# Lizzy Borden Lives !!!



## Mad Mad Mark (Jan 1, 2010)

I have worked on this prop on and off all summer. Was tough to find vintage clothing and wig etc. But I did. I even found vintage white dress gloves from that era in an antique shop. She is made of paper mache...head torso etc.

Making her "Bustle" was a challenge ( Thank God for duct tape) as her.. er....

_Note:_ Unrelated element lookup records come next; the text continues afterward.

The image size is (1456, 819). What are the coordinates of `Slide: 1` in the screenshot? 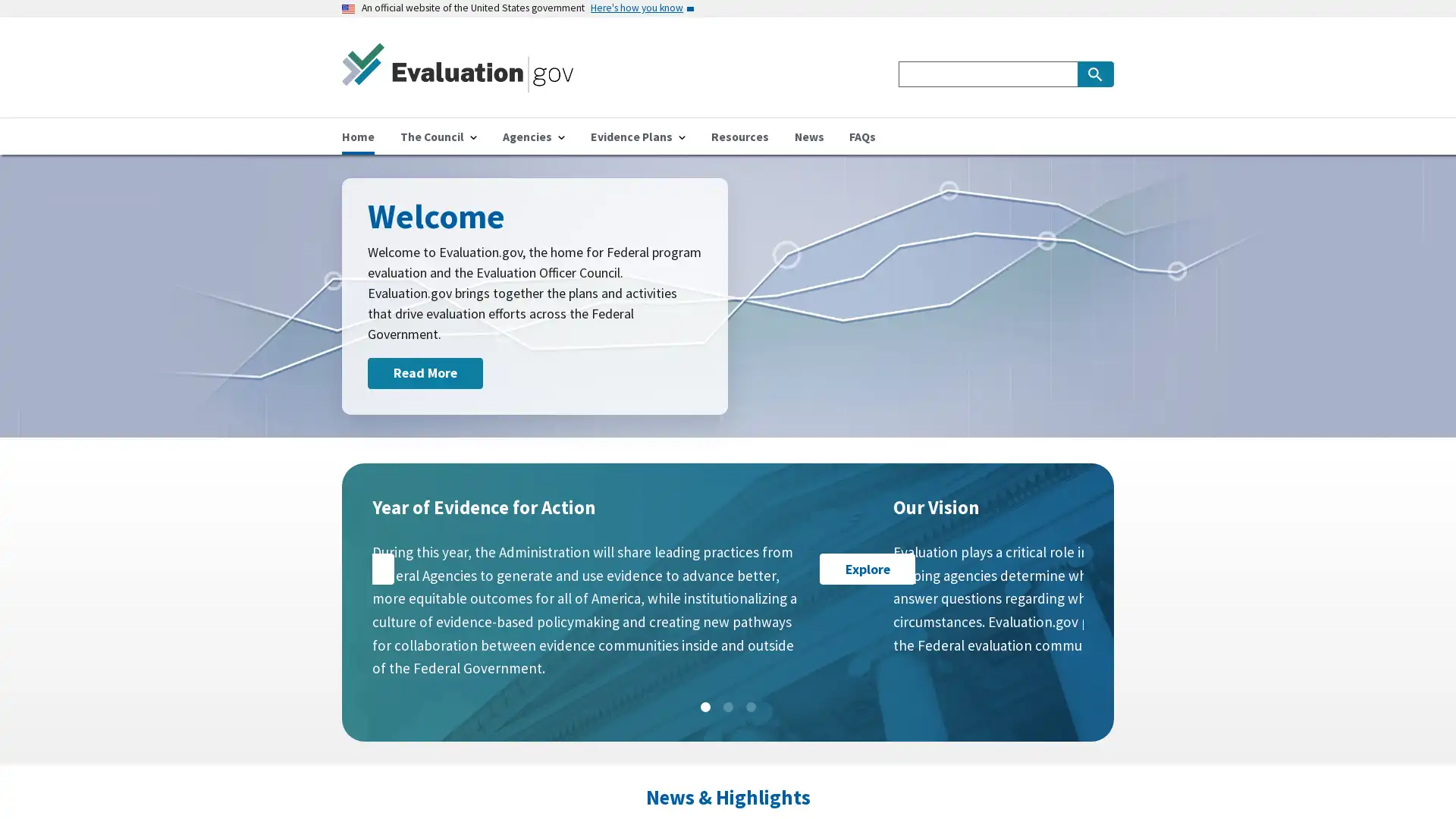 It's located at (704, 684).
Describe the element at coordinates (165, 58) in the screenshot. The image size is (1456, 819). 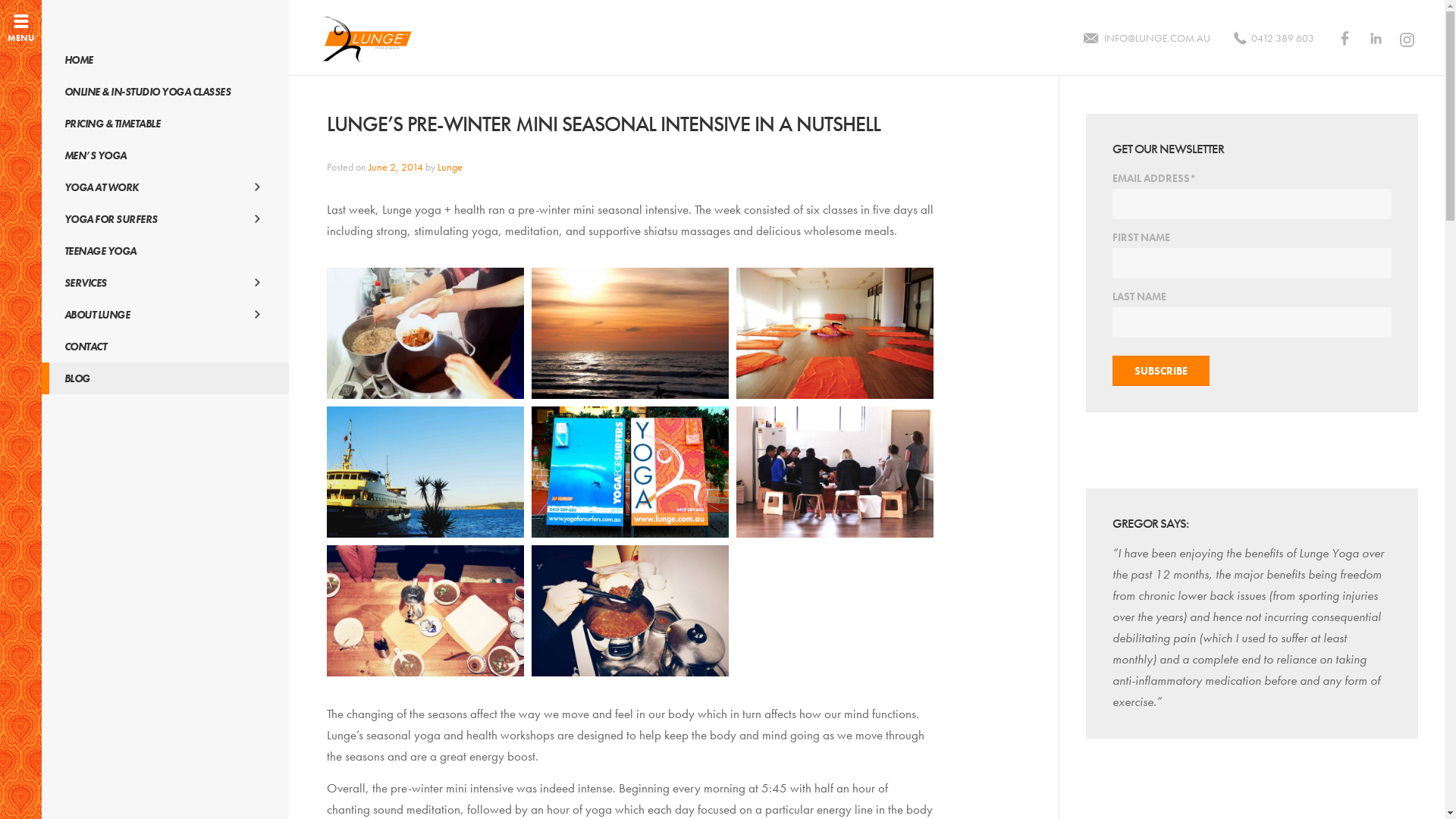
I see `'HOME'` at that location.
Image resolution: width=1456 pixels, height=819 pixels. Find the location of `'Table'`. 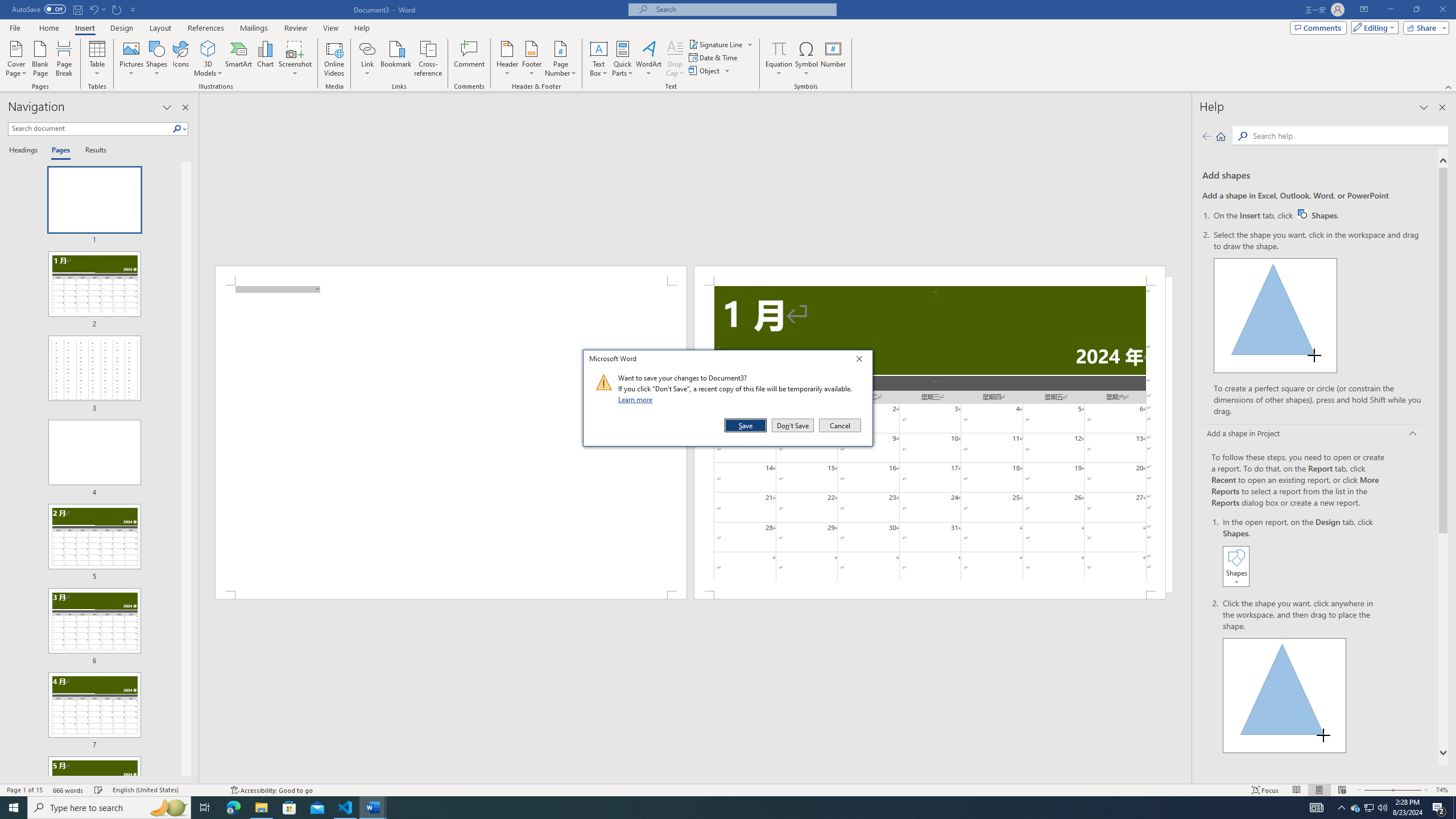

'Table' is located at coordinates (97, 59).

Butt wanted to sag. I hope you all like my version of Lizzy Borden.


----------



## bobzilla (Nov 13, 2008)

Nice job !


----------



## avarax (Aug 18, 2010)

Looking good!


----------



## kprimm (Mar 14, 2009)

I like her as long as she stays away from me with that axe.


----------



## ScreamingScarecrow (Oct 1, 2008)

Great Prop! She's got those cold killer eyes!


----------



## cerinad (Jun 23, 2008)

That's pretty cool. Awesome job. Definitely don't want her near me with that axe either.


----------



## trishaanne (Aug 20, 2005)

Hmmm...I wonder if duct tape will help mine....LOL. Great job!


----------



## morbidmike (Sep 11, 2009)

nice work she looks good I dig the vintage clothes


----------



## fick209 (Aug 31, 2009)

Love your version of Lizzy Borden, very cool!


----------



## nixie (Sep 17, 2008)

She's scary!!! Great job!!


----------



## Dark Angel 27 (Sep 11, 2008)

that's very creepy...nice job!


----------



## Mad Mad Mark (Jan 1, 2010)

Thank you all for the kind comments. She was fun to make!


----------



## shar (Jun 19, 2010)

Of course I love her, just fabulous!!


----------



## PirateLady (Jul 23, 2010)

Great Job!!!! Looking good


----------



## randomr8 (Oct 24, 2009)

Excellent use of duct tape!! Nice job.


----------



## playfx (Mar 10, 2007)

This thing creeps me out......nice work!


----------